## DIRECTIONS
In the records below, tally every line containing "computer". Report only the total.

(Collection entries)

------------------------------

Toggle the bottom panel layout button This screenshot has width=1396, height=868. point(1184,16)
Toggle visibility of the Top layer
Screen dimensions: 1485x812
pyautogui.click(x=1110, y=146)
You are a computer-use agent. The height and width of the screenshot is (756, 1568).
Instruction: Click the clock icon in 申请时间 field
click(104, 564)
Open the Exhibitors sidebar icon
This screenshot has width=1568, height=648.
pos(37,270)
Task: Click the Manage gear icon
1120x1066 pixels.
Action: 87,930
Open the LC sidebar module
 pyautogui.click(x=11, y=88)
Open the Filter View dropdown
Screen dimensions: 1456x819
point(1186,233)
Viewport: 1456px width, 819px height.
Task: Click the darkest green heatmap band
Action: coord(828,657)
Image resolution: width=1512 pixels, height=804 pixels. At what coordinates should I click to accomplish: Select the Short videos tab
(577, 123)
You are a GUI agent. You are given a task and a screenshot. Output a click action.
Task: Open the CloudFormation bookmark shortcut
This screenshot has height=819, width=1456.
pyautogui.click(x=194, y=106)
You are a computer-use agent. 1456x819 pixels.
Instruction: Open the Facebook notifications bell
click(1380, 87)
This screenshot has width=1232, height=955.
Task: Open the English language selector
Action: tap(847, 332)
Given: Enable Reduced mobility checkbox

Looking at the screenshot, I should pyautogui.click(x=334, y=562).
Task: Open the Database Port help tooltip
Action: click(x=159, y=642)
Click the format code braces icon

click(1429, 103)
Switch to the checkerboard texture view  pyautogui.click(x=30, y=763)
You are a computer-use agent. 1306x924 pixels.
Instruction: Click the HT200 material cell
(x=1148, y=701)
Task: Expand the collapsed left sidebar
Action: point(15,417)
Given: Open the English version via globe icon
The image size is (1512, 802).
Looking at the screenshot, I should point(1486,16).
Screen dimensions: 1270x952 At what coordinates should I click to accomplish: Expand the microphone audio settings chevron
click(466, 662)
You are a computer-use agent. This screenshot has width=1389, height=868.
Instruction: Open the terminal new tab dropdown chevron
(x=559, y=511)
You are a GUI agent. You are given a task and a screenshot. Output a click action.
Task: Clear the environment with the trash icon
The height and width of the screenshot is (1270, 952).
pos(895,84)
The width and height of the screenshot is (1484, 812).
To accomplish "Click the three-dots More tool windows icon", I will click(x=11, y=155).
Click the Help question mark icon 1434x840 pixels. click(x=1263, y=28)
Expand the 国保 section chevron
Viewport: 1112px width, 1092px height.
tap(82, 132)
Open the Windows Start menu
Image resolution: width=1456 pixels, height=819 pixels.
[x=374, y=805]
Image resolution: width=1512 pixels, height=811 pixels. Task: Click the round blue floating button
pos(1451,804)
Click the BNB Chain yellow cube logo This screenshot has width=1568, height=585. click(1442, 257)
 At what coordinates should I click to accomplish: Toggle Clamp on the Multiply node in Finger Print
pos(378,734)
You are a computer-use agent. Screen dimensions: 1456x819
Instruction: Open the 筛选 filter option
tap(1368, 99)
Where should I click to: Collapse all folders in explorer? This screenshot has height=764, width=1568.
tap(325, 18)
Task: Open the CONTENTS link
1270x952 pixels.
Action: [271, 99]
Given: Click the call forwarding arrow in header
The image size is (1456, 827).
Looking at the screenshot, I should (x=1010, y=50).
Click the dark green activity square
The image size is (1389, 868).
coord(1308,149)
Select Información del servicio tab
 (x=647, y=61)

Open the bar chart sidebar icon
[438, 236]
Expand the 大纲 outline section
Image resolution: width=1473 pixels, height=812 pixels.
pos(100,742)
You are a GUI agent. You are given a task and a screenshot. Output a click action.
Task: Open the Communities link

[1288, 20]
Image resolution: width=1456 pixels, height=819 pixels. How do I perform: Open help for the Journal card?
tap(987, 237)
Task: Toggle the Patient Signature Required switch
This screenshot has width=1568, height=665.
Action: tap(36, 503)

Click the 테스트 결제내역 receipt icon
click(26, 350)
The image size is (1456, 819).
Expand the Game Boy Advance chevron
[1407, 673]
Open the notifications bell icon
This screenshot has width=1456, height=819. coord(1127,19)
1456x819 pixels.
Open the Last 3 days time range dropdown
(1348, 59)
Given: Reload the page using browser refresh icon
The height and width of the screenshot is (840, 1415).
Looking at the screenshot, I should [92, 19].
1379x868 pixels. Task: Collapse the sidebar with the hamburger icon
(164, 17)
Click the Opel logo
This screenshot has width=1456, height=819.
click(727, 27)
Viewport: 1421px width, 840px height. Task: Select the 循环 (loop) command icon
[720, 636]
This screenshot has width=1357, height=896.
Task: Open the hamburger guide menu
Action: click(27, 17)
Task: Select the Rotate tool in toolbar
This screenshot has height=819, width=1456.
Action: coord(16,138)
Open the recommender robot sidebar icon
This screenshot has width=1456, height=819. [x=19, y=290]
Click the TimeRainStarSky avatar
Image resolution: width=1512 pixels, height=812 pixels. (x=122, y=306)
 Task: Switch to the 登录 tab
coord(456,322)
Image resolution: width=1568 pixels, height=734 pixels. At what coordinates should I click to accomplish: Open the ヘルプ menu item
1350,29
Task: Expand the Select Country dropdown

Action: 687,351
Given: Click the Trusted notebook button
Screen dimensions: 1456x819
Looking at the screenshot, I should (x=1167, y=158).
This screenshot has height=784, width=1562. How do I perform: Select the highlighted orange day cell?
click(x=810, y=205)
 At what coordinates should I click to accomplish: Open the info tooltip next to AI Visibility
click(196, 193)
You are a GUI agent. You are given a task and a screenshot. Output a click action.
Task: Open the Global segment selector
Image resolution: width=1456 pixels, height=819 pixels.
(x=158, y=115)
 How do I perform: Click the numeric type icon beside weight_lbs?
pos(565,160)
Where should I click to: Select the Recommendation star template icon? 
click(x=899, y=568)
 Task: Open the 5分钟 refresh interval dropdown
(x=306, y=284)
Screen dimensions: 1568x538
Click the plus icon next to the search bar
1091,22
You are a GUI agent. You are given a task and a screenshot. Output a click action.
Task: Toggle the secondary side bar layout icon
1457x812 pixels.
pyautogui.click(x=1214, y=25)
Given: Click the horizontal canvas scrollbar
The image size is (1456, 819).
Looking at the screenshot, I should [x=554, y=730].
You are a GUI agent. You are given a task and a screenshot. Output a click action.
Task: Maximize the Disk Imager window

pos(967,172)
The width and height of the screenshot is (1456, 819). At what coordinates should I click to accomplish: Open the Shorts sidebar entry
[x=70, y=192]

------------------------------

## EXERCISE SOLUTION
5